Watch out for Owen Coyle

Owen Coyle’s mantra has always been to entertain, and if Chennaiyin’s season opener against a stacked Odisha is any indication, we’re going to see peak Coyleball this season. With runners coming in from deep, wingers who like to cut in and get in on the action, centre-forwards with points to prove and a midfield that’s always looking for the pass forward, a lot of teams will struggle to contain them. They have a goal concession (or three) in them, but Coyle will always give them the belief that they can score more than they let in. What more can you ask for?

They may not be the purists’ dream, but they certainly will be the neutrals’.

P.S. Hugo Boumous is showing signs of returning to the unstoppable tour de force that he was a couple of years back, and that should be a warning sign for Odisha’s opponents.


Oh, Manolo Marquez

After seeing his national team deliver two lacklustre displays on his debut (the first of which prompted him to say “It’s a good game because, from here, it is difficult to play worse than today”), Manolo Marquez saw a meek second half display from his FC Goa side consign them to defeat in their ISL opener. There was a controversial penalty in there, but for once an ISL coach sought to introspect than blame the referee.
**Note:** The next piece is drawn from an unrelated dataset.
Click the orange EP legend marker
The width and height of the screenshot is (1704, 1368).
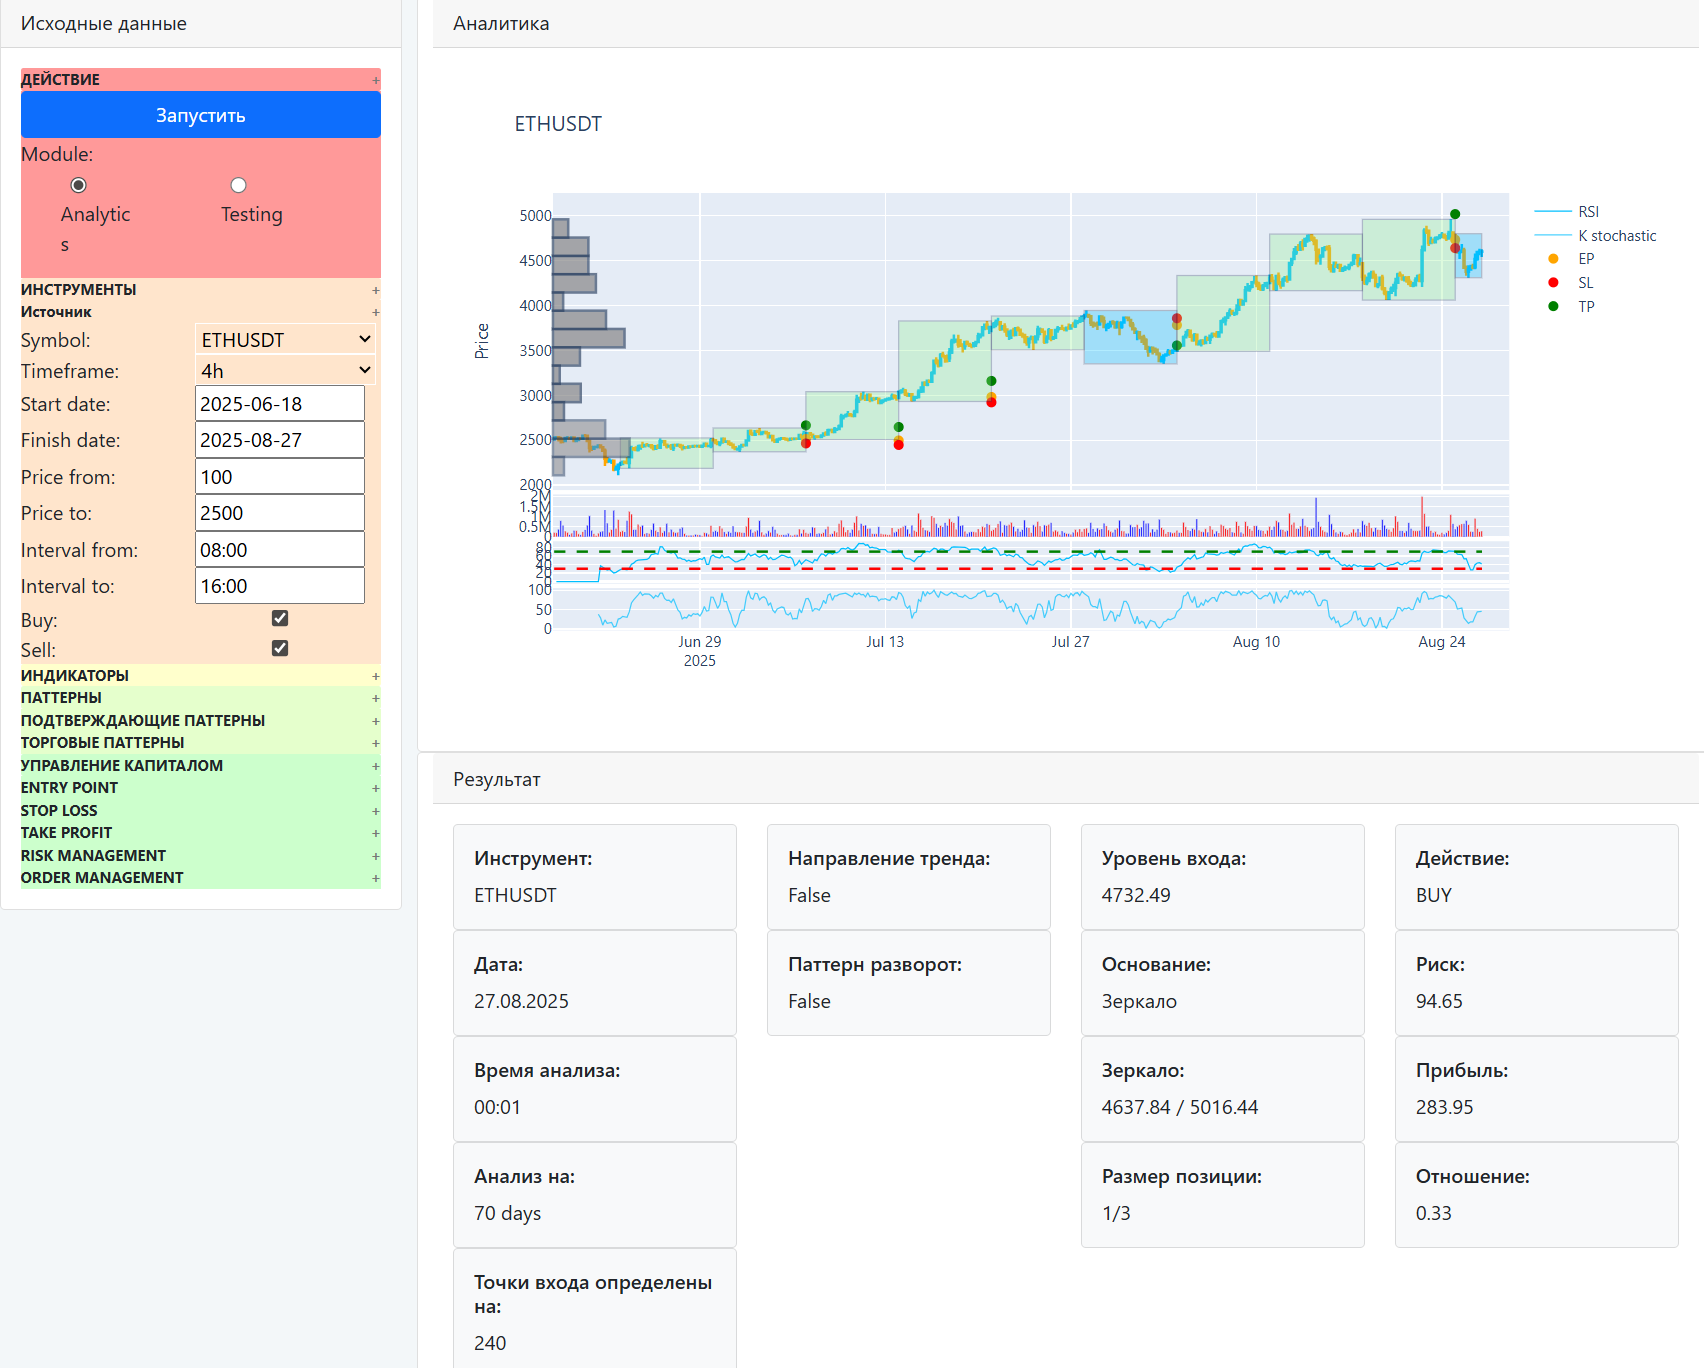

Once again, Marquez’s quotes did all the analysis for us:

“Only the first twenty minutes was okay, I think they deserve to win. In the second half we didn’t play. At least they wanted to win the game.”

“All of them [Goa’s foreign players] were walking on the pitch. When you walk on the pitch, you cannot win no?”

“We didn’t lose because of the referee.”

This has all the warning signs of being a long, tough season for the experienced Catalan.


There’s an unusual flimsiness to Bagan

Mohun Bagan and flimsy don’t usually go together (and for that matter, neither did ATK and flimsy) but the last two matches Jose Molina’s side have played exposed a softness in the spine that we don’t usually see. In the Durand Cup final, they let a two-goal lead (and comfortable first half dominance) slip at home, and then they repeated the trick in the ISL opener against their main contenders for the two big ISL trophies, Mumbai City.

It’s too early to be concerned if you are a Bagan loyalist, but Molina will want to sort out his seriously top-heavy team’s balance pronto.


Sunil Chhetri is still Sunil Chhetri

He may not be the goalscoring beast of his prime, but at 40, India’s greatest ever footballer still has much to offer his Bengaluru FC side – as he showed in the opener. His intensity and pressing remains as gung-ho as ever but it’s the latent threat he carries and the clarity of his on-ball decision making that still shine through. Whether he’s used from the start like in the opener, or unleashed as an impact sub, Chhetri will continue to have a major say in this 22nd season of his professional career.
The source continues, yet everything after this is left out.